#### Task prompt
Copy out the lines from the one containing "You are a GUI" through the one containing "[x=515, y=46]", inclusive, swapping "search button" for "submit button" and leaving everything else the same.

#### Records to process
__________________________________________________

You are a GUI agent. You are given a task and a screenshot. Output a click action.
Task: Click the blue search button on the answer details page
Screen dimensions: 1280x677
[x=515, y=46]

__________________________________________________

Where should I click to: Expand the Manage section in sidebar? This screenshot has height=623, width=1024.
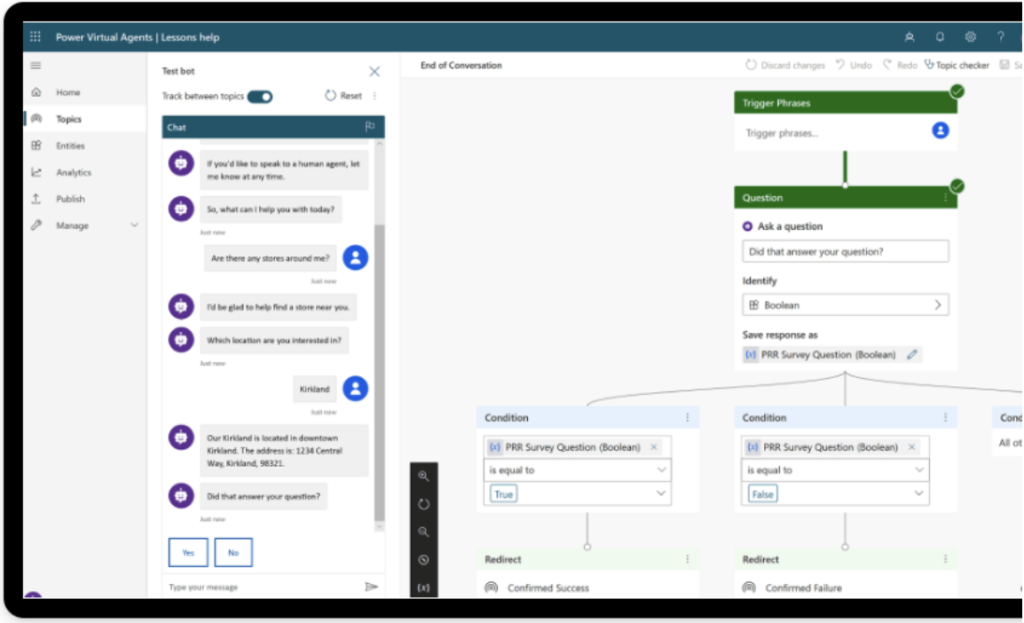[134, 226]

__________________________________________________

#### Task response
You are a GUI agent. You are given a task and a screenshot. Output a click action.
Task: Click the blue submit button on the answer details page
Screen dimensions: 1280x677
[x=515, y=46]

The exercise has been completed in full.